▶ [PROBLEM TO SOLVE]
Express the rows from the line with "Viewport: 927px width, 500px" to the line with "point(183,109)", both lines included, as a two-column CSV with the headers text and answer. Give one CSV line per row, and put each value in a single quoted field with its line breaks replaced by spaces.

▶ [DATA SUPPLIED]

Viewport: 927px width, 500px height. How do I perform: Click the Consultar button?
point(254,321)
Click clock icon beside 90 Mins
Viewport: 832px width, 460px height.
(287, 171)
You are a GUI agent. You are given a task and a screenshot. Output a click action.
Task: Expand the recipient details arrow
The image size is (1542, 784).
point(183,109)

---

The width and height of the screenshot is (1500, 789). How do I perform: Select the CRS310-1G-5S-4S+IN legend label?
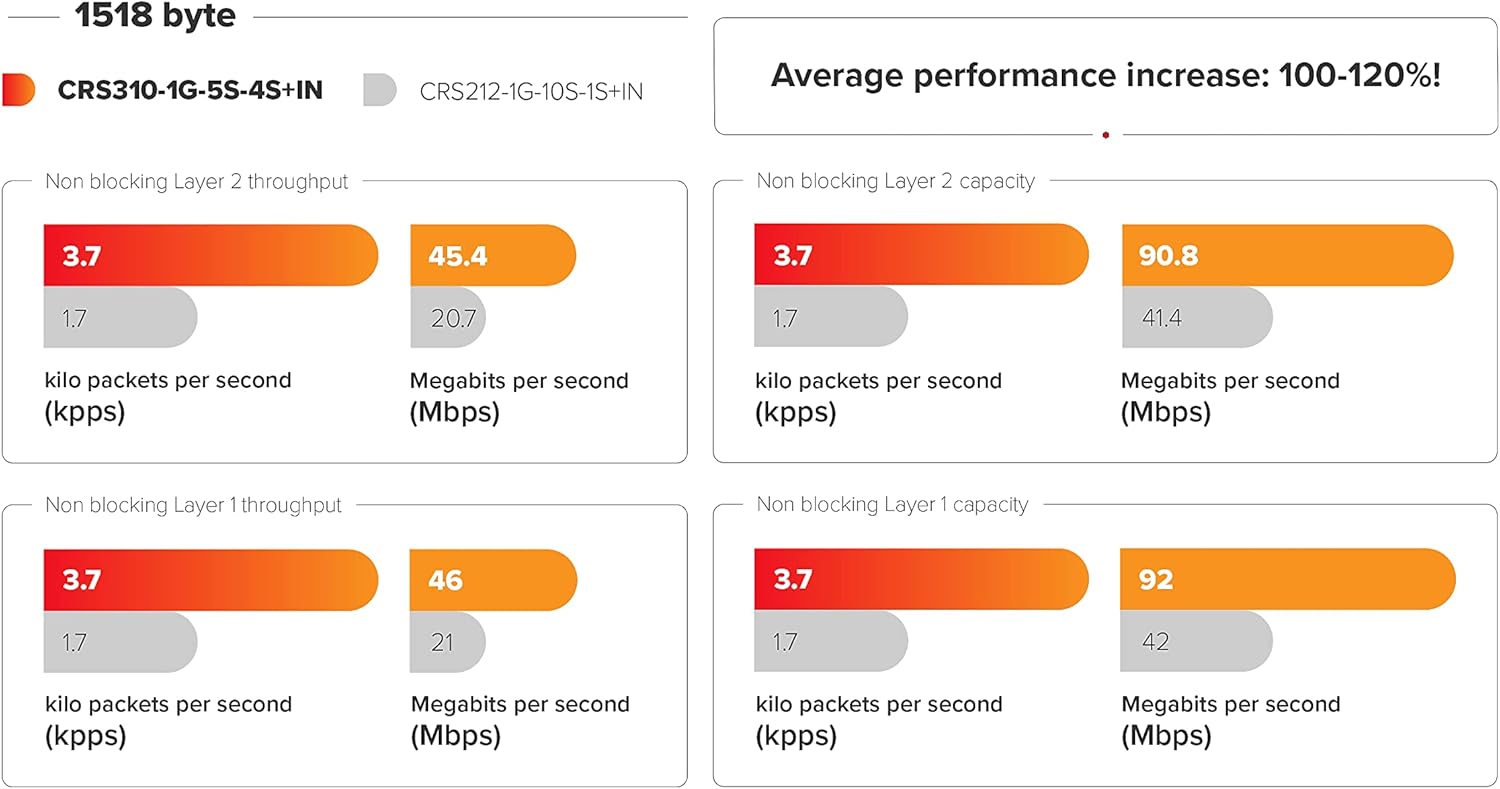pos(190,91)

--

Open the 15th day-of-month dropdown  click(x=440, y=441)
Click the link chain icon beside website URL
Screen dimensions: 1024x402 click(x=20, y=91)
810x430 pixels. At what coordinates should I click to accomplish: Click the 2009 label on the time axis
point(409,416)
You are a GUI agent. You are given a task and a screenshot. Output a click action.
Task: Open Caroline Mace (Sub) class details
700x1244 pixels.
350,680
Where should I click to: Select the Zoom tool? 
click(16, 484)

▶ [FULL OUTPUT]
text,answer
"Viewport: 927px width, 500px height. How do I perform: Click the Consultar button?","point(254,321)"
"Click clock icon beside 90 Mins Viewport: 832px width, 460px height.","(287, 171)"
"You are a GUI agent. You are given a task and a screenshot. Output a click action. Task: Expand the recipient details arrow The image size is (1542, 784).","point(183,109)"